#### [Exercise prompt]
Search the records below for the string "beside" and copy each line where it turns up.

# # #

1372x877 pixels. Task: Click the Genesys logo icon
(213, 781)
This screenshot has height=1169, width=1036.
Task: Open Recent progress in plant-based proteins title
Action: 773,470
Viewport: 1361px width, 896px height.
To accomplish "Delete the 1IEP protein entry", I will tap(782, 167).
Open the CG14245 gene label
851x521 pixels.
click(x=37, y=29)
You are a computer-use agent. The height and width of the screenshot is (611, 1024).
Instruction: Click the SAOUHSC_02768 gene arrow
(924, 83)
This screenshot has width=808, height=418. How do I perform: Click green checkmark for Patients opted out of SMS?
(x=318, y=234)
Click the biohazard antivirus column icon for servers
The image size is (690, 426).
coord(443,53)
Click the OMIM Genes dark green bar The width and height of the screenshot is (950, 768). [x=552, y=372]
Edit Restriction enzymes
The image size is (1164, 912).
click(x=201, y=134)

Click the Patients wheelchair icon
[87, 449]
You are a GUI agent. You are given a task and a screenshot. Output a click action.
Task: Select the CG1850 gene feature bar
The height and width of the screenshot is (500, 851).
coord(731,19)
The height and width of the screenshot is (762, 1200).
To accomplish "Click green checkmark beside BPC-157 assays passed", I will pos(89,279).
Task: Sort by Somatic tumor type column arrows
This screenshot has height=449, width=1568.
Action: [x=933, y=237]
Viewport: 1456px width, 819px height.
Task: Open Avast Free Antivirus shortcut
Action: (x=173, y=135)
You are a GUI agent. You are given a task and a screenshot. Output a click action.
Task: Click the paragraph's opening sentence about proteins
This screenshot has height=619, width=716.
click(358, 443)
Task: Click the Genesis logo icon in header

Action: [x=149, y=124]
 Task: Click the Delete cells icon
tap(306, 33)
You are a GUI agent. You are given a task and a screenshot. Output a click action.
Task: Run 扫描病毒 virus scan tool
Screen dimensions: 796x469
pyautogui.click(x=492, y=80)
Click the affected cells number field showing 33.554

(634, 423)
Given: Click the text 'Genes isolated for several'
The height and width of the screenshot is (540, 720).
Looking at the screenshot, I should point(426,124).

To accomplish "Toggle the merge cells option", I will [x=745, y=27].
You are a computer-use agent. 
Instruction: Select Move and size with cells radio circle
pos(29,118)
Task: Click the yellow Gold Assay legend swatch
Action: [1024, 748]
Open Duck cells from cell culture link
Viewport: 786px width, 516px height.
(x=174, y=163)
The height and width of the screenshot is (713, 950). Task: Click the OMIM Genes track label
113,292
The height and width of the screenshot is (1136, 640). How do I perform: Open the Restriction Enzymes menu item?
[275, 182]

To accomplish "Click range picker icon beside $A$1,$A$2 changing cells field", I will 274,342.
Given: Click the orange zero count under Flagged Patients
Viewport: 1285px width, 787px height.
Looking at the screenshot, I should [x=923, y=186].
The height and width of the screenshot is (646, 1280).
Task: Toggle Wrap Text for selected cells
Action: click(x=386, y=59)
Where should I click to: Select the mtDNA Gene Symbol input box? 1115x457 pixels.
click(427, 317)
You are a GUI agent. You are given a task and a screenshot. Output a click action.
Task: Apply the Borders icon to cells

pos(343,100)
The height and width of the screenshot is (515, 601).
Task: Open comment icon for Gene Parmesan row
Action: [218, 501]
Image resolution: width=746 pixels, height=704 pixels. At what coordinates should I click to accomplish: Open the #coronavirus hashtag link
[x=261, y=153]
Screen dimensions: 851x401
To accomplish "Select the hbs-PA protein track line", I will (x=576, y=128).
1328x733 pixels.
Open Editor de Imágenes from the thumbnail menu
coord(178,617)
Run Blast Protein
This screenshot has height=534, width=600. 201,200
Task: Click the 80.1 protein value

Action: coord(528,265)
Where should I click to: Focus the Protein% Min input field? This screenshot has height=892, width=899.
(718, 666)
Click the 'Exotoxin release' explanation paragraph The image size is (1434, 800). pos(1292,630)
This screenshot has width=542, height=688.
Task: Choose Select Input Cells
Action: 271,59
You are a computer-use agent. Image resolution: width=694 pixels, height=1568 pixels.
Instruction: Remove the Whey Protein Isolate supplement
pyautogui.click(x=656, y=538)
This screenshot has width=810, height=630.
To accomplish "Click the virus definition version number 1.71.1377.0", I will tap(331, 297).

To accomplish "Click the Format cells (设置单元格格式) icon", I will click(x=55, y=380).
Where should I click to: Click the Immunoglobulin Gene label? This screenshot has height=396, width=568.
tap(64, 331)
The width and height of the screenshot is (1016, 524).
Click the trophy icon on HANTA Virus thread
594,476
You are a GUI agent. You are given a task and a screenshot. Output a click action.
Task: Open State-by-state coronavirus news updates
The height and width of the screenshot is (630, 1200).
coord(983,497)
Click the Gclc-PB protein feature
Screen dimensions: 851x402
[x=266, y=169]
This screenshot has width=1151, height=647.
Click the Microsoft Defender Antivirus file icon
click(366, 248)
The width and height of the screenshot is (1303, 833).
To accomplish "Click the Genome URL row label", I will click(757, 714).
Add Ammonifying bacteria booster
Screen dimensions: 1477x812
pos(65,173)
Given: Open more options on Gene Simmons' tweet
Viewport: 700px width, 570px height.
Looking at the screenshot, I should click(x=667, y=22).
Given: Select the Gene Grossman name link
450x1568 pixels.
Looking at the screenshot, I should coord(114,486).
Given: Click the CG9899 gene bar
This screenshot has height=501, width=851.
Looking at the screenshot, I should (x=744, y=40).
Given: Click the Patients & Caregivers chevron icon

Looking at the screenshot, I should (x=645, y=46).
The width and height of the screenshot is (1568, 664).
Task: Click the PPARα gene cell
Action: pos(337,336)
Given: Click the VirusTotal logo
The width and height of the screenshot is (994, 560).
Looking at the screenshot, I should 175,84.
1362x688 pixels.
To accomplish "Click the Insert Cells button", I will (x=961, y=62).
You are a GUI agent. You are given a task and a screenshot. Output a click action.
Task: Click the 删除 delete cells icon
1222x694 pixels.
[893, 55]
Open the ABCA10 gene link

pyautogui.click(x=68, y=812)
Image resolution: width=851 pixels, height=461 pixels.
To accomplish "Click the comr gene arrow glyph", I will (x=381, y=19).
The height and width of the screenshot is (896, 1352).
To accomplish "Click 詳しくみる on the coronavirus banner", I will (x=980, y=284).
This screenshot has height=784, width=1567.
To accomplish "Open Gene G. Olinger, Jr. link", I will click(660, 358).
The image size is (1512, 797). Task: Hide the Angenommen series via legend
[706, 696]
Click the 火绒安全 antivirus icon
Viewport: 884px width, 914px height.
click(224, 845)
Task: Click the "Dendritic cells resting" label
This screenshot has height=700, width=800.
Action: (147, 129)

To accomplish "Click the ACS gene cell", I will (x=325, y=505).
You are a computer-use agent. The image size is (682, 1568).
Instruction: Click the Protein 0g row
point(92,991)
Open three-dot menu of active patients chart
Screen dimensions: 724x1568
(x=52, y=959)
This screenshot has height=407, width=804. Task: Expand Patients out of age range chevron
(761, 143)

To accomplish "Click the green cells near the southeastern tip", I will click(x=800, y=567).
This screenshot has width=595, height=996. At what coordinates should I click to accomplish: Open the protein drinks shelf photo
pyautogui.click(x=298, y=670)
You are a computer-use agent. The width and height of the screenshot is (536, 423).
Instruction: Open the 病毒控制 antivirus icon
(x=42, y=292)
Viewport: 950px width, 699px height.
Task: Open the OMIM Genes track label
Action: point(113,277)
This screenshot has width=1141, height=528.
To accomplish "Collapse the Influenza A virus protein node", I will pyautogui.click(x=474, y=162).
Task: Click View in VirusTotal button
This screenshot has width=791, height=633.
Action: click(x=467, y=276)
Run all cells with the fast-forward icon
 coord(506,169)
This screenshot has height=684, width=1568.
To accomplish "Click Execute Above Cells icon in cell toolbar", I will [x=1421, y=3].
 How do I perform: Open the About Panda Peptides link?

# # #

#### [Exercise solution]
To accomplish "Click green checkmark beside BPC-157 assays passed", I will pos(89,279).
To accomplish "Click range picker icon beside $A$1,$A$2 changing cells field", I will 274,342.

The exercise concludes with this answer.